De esta manera, León XIV explicó que Jesús “nos revela al Padre involucrándonos en su propia relación con Él”. Cristo actúa como un puente, permitiendo a los fieles participar en la intimidad del vínculo entre el Padre y el Hijo. “Jesucristo es el lugar en el cual reconocemos la verdad de Dios Padre, mientras nos descubrimos conocidos por Él como hijos en el Hijo, llamados al mismo destino de vida plena”, detalló, delineando una visión de la salvación como participación en la vida divina.

El líder de la Iglesia Católica rememoró que lo que verdaderamente salva y convoca a la fe no es una doctrina estática, sino la figura viva del Señor: “que se encarna, nace, sana, enseña, sufre, muere, resucita y permanece entre nosotros”. Esta enumeración de los momentos clave de la vida de Jesús subraya la importancia de su existencia terrenal como el epicentro de la salvación, un testimonio de la cercanía de Dios a la humanidad.

Dirigiéndose a los fieles, el Papa León XIV enfatizó que la revelación divina se despliega como un diálogo de alianza, en el cual Dios se acerca al hombre no como un soberano distante, sino “como a un amigo”. Esta perspectiva humaniza la relación con lo divino, haciéndola accesible y profundamente personal.

Para reforzar esta idea, el Pontífice citó directamente *Dei Verbum*: “La verdad íntima acerca de la salvación humana se nos manifiesta por la revelación en Cristo, que es al mismo tiempo mediador y plenitud de toda la revelación”. Esta cita consolida la centralidad de Cristo como el punto culminante de la comunicación de Dios con la humanidad.

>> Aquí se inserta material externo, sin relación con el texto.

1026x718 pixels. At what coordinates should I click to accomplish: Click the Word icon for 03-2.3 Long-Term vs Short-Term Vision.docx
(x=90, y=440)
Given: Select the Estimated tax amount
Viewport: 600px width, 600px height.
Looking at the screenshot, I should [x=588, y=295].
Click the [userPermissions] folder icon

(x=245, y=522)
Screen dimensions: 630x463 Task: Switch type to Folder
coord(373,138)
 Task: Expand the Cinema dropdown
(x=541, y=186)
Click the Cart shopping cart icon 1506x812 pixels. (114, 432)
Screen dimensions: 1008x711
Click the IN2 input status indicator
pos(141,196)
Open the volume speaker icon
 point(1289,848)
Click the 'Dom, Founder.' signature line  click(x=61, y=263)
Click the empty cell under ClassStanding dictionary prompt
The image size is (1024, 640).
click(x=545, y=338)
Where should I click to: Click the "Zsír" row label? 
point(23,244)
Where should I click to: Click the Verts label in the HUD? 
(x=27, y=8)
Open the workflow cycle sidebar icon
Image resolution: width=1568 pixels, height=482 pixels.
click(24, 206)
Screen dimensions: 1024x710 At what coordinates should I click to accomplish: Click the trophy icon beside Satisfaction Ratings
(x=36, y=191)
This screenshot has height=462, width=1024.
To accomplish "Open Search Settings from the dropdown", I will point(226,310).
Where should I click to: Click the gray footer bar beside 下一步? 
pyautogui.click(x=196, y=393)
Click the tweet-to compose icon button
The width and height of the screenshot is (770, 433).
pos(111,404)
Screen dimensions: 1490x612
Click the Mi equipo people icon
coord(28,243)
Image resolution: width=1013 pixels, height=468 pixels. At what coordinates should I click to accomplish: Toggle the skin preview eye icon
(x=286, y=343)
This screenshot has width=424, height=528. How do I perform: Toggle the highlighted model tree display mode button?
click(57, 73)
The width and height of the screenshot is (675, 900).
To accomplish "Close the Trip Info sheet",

En su reflexión, Su Santidad evocó también el pasaje del Evangelio de San Lucas en el que Jesús, movido por el Espíritu Santo, bendice al Padre por revelar sus misterios a los “pequeños” o a los humildes de corazón. Esta alusión resalta que la sabiduría divina no es privilegio de los eruditos, sino que está al alcance de aquellos que se abren con sencillez a la gracia de Dios. “Gracias a Jesús —subrayó— conocemos a Dios del mismo modo en que somos conocidos por Él”, concluyó el Papa, cerrando su catequesis con una poderosa imagen de conocimiento mutuo y comunión ininterrumpida entre Dios y la humanidad. Este mensaje invita a una profunda introspección sobre la identidad y la relación personal con el Creador, mediada por la encarnación y el testimonio de Jesucristo.